Besides all this rich notification support, Apple also added new interactive custom UI support in iOS 13. Before, we can only customize the actions for the user to select in action-sheet like iPhone UI. With the interactive notification, we can provide any user interface and interaction that we want in our push notification.

This addition is a real game-changer for push notification. For example, we can provide controls like text field, switch, slider, stepper, and any custom control that we want. Finally, we have the freedom to customize our push notification preview the way we want it to be.

In this article, we are going to build an interactive custom push notification UI to display a video preview of a trailer with buttons for users to add and favorite. Users can also provide ratings using the star and comment using a text field. Here is the list of tasks to do:

  • Setup project and dependencies.
  • Register push notification permission, type, and category.
  • Simulate remote push notification for testing.
  • Setup Notification Extension target info plist.
  • Setup UI for the notification content.
  • Handle on receive notification and UI interaction in code.

To simulate a remote push notification in the simulator, you need to download and install Xcode 11.4 beta from Apple developer website

You can download the completed project from the GitHub repository here.

Setup Project and Dependencies

To begin, create a new Xcode project using your unique Bundle Identifier.

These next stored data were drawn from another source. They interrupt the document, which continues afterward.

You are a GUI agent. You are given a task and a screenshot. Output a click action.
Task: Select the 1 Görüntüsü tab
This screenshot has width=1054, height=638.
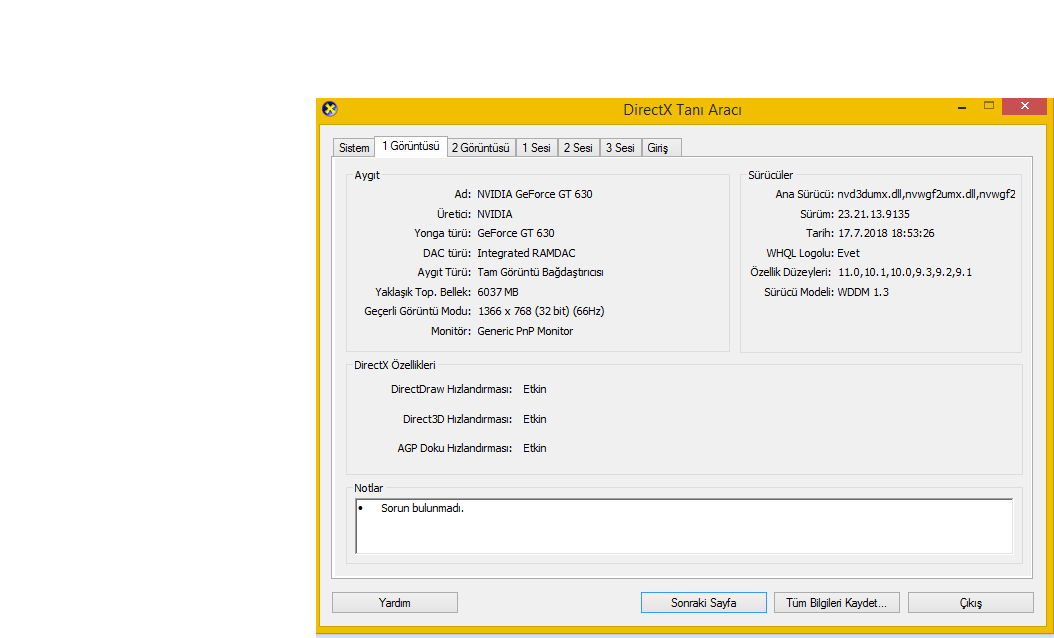coord(410,146)
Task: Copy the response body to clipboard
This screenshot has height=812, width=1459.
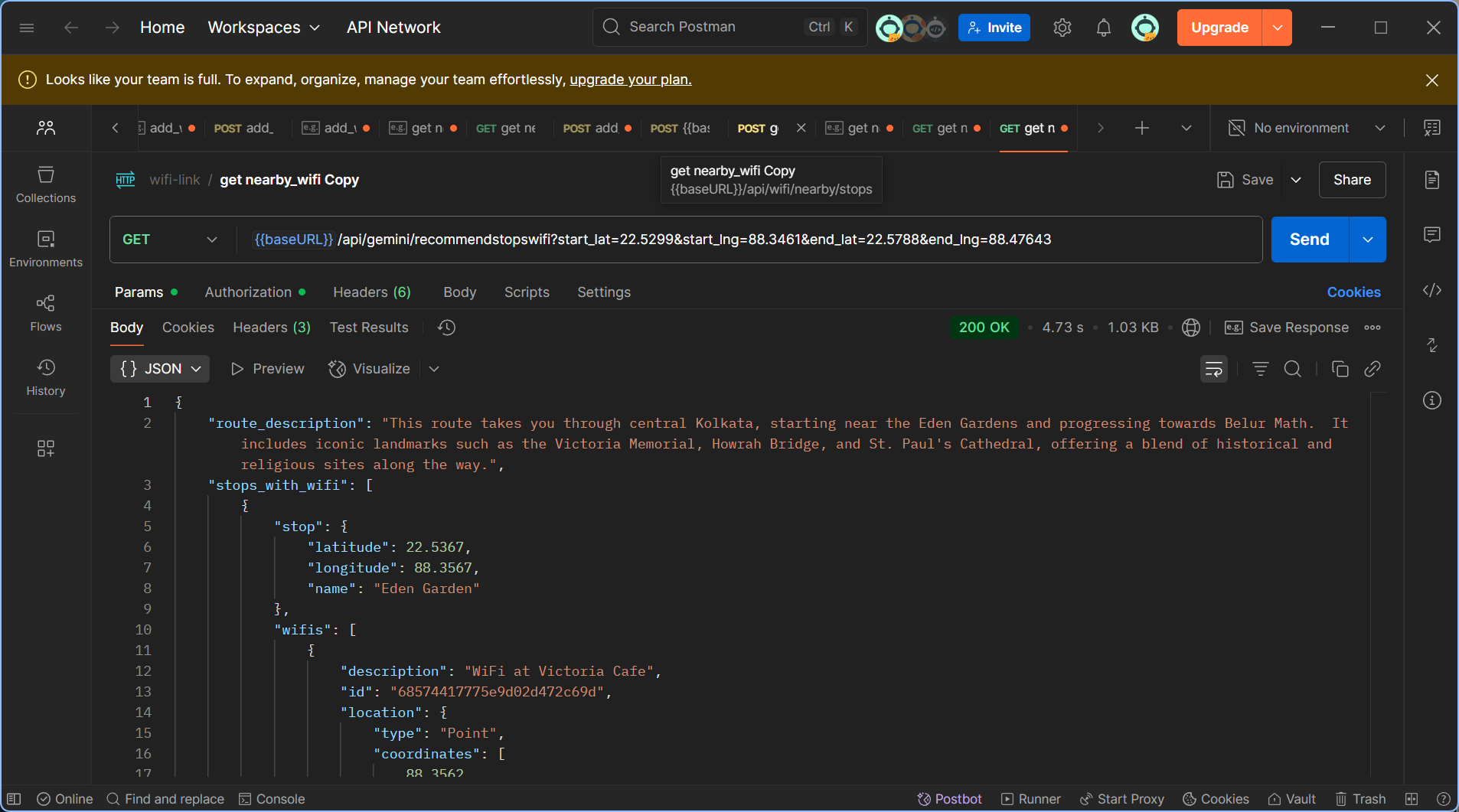Action: point(1340,369)
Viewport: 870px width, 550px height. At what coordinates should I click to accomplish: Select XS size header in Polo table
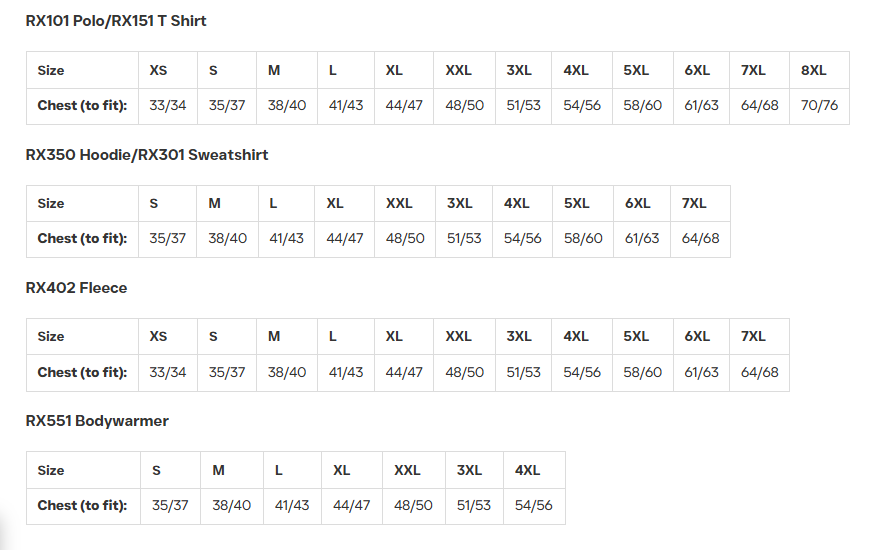158,70
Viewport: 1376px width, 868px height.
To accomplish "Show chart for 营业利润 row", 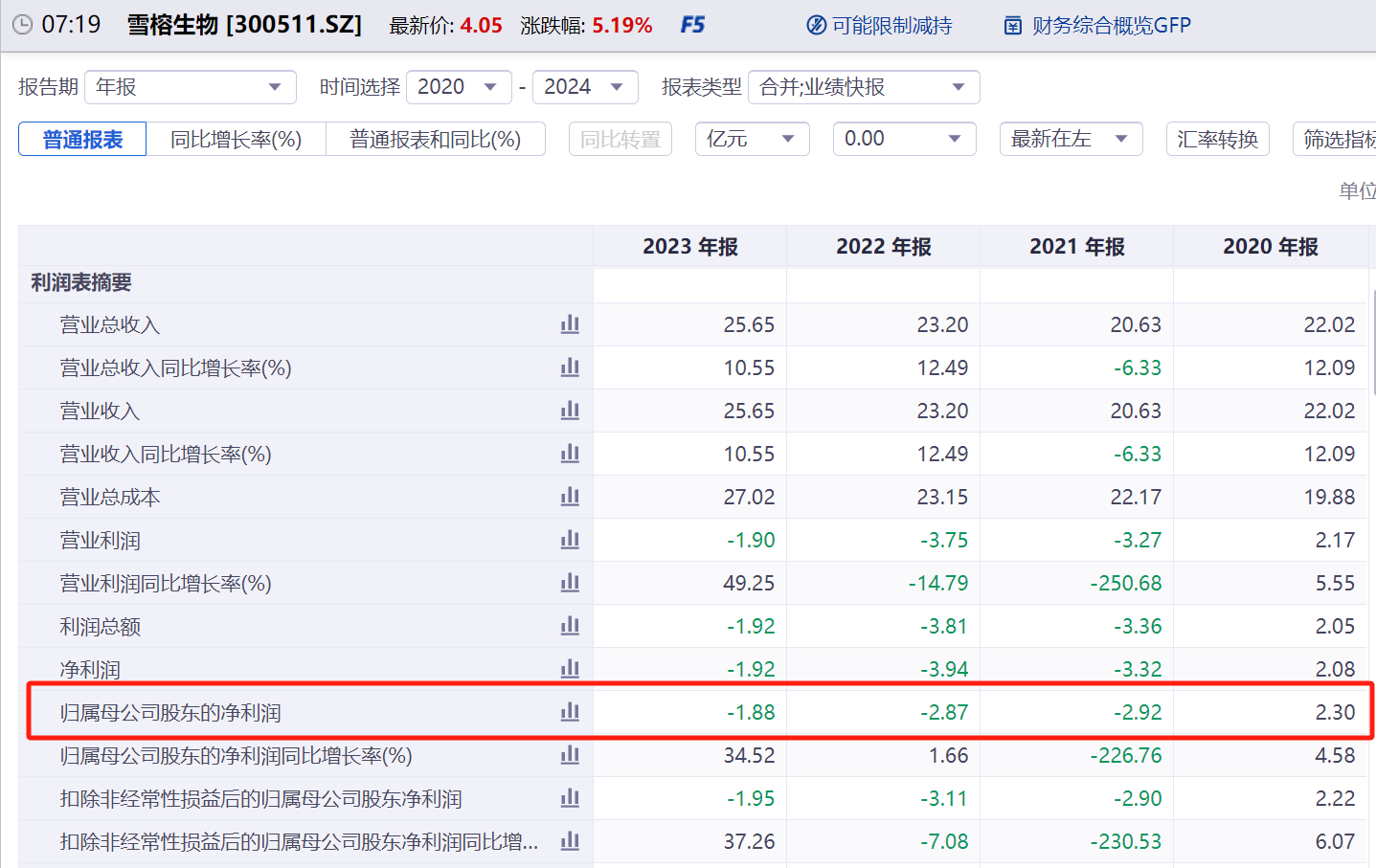I will point(570,540).
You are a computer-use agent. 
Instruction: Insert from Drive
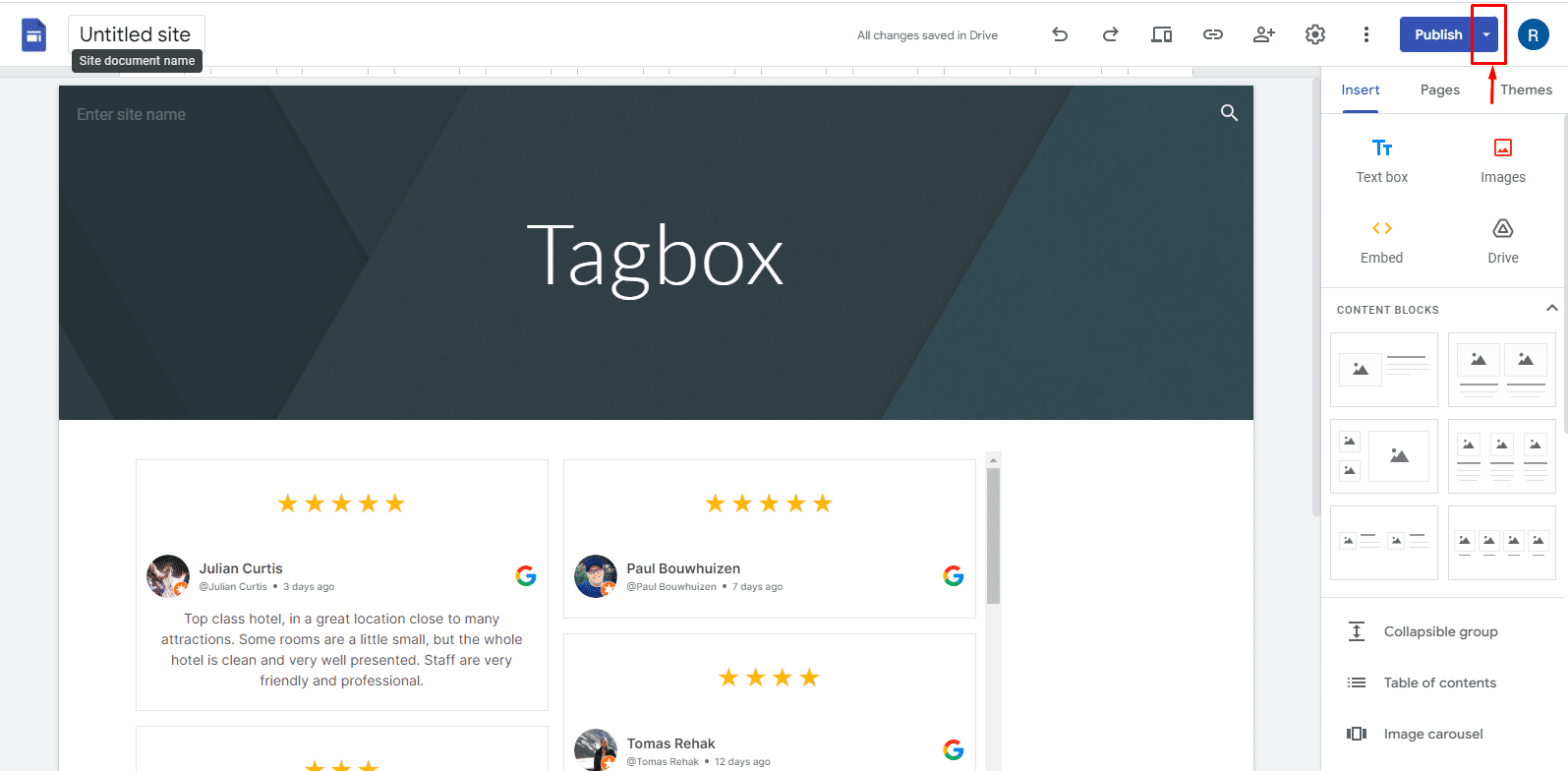1502,241
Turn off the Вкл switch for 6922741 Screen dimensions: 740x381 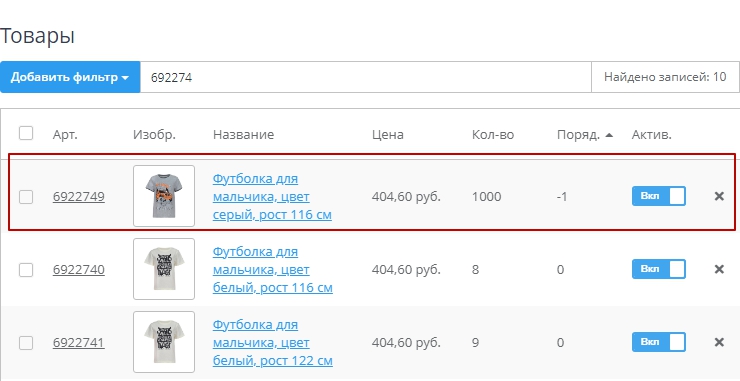658,342
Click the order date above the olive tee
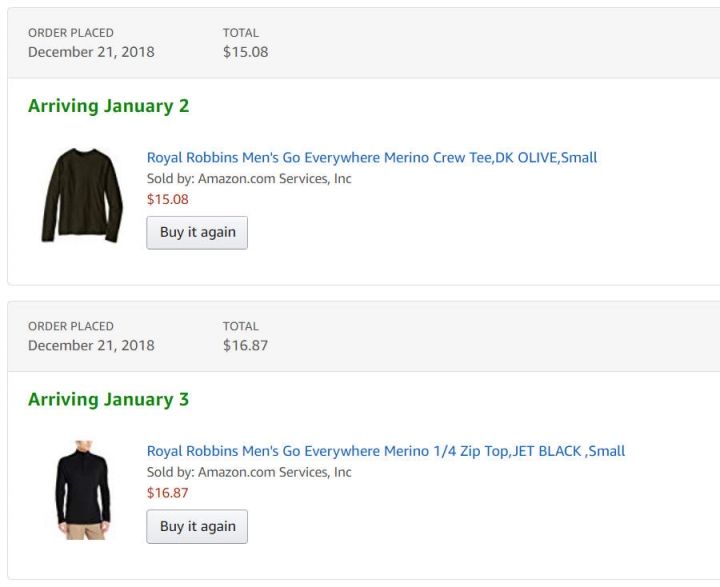The height and width of the screenshot is (587, 720). [x=91, y=52]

Then, navigate to the project signing & capabilities tab. Click on + Capabilities button and select push notifications from the list. The purpose is to associate the push notification with the App ID of the project.

Next, we are going to add a new app extension target for the custom content notification UI. From the menu bar, click on File > New > Target. On the filter text field, type notification. Finally, select Notification Content Extension from the list. Give the name and click finish. After that, you can activate the scheme when in the alert dialog. Close the project.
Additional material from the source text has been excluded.